• _EXERCISE AIM_
Where in the records does the word "computer" appear? Copy each line that holds it.

• _SUPPLIED RECORDS_

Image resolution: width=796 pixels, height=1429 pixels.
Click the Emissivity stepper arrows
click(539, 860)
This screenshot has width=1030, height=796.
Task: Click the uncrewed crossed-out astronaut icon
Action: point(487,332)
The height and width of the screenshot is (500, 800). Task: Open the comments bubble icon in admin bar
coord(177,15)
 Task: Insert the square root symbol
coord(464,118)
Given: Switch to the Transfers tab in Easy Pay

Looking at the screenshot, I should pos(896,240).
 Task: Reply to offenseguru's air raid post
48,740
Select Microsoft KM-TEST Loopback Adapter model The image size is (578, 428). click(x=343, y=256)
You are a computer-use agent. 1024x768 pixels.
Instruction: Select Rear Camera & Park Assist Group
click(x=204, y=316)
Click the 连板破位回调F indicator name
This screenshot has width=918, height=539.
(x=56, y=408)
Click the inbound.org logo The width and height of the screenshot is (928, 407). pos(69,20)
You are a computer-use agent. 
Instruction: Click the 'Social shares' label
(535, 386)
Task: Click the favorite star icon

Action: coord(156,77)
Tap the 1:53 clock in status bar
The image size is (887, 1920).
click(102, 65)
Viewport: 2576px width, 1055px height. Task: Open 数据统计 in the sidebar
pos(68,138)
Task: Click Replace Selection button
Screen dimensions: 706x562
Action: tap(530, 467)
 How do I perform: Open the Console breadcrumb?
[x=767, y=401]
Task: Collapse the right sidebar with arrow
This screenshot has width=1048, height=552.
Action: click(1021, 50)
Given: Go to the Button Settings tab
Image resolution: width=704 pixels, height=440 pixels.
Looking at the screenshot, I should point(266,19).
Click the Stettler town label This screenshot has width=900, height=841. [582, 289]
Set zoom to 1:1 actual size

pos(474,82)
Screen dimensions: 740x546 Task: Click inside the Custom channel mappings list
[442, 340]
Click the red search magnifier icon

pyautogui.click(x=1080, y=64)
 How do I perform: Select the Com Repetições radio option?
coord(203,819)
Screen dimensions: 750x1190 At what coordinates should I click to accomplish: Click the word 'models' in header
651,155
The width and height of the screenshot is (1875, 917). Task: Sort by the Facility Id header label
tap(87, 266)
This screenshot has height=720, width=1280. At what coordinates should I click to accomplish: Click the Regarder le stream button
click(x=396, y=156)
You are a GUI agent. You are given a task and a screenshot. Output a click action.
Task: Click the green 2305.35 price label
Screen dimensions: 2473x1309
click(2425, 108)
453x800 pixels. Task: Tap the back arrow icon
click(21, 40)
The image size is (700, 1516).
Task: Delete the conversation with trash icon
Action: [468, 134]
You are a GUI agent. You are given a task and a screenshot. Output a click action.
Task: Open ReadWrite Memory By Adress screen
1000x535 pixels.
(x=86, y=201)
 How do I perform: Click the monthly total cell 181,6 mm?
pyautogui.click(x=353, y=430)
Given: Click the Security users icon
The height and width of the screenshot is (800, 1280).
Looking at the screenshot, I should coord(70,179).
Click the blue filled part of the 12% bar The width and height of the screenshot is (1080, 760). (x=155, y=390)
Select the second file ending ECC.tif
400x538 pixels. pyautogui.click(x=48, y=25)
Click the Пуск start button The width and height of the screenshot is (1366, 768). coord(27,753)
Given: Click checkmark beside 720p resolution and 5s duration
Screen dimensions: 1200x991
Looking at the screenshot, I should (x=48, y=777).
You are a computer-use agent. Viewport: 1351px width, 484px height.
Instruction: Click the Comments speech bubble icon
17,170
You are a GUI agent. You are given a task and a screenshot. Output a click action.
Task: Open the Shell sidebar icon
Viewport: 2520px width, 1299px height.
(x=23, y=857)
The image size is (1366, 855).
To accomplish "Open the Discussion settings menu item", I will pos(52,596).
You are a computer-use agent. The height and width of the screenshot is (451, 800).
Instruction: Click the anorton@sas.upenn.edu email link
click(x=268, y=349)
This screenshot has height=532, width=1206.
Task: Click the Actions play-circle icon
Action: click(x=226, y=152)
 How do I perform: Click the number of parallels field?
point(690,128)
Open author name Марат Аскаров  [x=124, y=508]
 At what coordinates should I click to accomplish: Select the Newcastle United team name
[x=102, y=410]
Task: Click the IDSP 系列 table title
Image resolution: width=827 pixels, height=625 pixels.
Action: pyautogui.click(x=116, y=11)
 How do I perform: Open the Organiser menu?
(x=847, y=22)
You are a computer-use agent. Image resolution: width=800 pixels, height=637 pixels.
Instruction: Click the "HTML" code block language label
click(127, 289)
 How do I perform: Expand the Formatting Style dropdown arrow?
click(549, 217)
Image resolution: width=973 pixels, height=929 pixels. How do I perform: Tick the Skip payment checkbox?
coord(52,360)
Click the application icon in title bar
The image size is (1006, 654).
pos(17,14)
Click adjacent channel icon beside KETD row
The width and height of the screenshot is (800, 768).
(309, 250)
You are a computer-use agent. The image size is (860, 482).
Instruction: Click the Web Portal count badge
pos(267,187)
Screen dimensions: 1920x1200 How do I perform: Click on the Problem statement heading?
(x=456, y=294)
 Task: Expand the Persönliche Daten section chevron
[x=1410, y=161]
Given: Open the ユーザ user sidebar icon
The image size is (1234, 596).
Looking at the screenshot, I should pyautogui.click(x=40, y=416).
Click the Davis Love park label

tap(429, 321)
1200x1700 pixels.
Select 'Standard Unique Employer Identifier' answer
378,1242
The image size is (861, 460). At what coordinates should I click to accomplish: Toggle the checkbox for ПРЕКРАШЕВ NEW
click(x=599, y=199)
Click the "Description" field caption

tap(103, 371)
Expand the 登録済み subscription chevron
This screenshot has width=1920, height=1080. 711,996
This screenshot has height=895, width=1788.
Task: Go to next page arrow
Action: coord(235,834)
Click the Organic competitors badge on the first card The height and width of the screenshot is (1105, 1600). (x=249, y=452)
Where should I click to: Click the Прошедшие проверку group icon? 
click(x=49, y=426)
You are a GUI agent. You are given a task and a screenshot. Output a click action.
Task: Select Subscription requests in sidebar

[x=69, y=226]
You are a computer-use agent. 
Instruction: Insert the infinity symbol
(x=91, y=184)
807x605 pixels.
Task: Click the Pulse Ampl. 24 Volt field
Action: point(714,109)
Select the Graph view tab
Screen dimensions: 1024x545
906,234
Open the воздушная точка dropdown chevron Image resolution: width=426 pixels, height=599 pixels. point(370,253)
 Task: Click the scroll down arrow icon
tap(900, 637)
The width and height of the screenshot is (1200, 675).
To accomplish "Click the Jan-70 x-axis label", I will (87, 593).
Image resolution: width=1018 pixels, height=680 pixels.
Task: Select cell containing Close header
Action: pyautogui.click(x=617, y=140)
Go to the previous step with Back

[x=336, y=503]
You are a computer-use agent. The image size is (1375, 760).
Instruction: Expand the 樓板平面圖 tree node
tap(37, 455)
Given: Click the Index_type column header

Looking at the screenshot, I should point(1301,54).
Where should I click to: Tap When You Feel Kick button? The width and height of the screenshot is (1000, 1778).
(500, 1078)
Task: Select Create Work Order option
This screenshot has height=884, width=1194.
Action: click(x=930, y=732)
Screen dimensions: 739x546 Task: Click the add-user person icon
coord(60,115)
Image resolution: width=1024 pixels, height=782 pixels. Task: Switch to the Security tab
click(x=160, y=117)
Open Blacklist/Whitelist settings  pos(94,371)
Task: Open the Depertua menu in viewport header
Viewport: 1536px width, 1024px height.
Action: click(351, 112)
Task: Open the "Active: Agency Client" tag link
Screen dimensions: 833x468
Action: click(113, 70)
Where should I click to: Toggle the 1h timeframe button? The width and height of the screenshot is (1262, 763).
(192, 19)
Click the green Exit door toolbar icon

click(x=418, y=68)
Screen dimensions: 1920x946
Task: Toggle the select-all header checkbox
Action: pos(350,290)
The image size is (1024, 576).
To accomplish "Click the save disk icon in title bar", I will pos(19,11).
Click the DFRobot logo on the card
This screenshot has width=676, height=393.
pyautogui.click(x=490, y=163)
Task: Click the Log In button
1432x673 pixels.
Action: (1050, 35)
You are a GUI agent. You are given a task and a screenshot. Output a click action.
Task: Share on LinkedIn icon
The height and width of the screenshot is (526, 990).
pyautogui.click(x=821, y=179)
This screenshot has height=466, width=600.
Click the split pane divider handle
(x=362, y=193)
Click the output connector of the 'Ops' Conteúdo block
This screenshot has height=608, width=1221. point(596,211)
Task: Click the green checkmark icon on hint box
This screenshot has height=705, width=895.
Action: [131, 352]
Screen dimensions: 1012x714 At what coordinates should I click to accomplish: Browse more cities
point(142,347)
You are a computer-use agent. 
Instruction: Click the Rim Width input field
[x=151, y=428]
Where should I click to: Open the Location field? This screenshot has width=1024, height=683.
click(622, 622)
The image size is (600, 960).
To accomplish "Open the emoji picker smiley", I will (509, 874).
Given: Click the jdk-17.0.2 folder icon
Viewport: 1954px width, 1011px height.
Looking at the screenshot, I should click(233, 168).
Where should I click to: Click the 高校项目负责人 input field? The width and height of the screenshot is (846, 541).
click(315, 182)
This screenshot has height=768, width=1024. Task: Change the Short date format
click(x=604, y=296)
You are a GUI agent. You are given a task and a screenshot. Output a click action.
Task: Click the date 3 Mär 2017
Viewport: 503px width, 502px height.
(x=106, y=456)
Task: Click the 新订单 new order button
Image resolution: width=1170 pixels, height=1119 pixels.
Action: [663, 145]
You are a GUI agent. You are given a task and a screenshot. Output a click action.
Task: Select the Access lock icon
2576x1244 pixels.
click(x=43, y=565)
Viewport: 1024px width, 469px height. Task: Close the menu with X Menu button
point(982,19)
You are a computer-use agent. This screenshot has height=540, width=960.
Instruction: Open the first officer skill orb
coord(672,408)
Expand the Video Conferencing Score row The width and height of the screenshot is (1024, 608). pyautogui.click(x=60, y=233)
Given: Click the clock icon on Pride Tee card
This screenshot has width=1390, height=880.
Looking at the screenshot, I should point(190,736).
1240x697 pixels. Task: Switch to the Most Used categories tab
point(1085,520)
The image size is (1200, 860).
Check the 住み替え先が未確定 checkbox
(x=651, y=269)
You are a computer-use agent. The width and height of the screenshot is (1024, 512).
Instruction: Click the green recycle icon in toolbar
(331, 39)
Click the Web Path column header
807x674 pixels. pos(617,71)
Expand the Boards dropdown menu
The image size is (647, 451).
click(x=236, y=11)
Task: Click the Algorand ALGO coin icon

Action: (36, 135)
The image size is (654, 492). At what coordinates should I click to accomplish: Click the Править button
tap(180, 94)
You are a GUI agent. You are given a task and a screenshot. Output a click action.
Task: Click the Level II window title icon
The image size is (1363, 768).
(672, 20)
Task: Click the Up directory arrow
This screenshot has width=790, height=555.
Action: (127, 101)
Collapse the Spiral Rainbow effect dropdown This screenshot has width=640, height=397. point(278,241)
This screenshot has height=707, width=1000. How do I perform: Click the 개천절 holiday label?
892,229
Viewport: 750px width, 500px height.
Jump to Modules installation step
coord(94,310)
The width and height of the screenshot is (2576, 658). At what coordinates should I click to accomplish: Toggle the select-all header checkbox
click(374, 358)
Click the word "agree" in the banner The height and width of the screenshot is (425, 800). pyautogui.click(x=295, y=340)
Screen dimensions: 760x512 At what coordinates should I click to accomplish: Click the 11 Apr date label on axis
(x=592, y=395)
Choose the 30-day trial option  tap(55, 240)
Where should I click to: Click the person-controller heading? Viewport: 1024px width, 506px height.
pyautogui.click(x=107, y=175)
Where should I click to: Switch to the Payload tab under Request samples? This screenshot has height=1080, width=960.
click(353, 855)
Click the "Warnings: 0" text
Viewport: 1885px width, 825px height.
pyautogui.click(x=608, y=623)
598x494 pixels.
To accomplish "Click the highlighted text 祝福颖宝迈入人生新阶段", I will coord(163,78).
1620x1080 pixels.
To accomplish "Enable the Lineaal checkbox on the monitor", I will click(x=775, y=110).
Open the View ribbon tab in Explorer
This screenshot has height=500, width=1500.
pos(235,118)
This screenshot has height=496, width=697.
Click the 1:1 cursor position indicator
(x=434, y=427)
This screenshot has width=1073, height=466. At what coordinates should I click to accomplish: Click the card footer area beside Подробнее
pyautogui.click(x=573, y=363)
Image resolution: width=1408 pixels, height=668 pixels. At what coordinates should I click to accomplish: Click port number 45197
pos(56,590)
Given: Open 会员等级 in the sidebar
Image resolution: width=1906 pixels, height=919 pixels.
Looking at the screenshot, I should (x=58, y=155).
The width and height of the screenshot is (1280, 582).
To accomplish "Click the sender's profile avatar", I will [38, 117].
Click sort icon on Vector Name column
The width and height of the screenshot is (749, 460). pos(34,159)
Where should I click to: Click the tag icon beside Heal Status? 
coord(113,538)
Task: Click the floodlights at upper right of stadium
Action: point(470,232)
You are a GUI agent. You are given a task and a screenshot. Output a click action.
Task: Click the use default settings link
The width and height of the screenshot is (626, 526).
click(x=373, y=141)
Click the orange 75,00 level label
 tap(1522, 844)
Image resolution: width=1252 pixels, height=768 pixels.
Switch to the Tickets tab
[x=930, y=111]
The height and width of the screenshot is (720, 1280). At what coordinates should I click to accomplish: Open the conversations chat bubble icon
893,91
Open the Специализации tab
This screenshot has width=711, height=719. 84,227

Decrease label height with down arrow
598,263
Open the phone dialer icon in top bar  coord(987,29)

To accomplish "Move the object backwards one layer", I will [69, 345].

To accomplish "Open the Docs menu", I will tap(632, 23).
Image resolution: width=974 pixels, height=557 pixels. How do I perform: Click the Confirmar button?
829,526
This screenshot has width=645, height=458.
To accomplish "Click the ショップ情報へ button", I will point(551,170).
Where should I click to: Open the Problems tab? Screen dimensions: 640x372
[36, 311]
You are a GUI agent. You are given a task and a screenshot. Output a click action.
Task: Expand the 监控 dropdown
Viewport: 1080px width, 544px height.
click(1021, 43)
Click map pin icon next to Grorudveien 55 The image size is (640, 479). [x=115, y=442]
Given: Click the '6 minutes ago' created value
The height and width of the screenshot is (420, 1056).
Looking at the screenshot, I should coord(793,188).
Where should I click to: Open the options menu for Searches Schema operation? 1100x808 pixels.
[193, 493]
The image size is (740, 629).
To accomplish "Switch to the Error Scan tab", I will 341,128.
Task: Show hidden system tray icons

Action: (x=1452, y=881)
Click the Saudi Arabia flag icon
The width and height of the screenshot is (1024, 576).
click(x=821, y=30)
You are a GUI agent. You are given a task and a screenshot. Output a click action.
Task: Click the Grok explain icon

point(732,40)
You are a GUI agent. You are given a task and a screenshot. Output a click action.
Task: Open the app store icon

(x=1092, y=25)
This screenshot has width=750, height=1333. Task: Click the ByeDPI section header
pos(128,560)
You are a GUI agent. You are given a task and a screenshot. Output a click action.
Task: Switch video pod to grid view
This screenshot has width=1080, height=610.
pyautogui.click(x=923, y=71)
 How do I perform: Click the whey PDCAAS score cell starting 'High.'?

• _WRITTEN REPLY_
You are a computer-use agent. 1024x768 pixels.
You are a computer-use agent. 
You are a computer-use agent. Viewport: 1351px width, 484px height.
You are a computer-use agent. The height and width of the screenshot is (451, 800).
You are a computer-use agent. Image resolution: width=800 pixels, height=637 pixels.
You are a computer-use agent. The image size is (860, 482).
You are a computer-use agent. 
You are a computer-use agent. The image size is (1375, 760).
You are a computer-use agent. 
You are a computer-use agent. This screenshot has height=540, width=960.
You are a computer-use agent. The width and height of the screenshot is (1024, 512).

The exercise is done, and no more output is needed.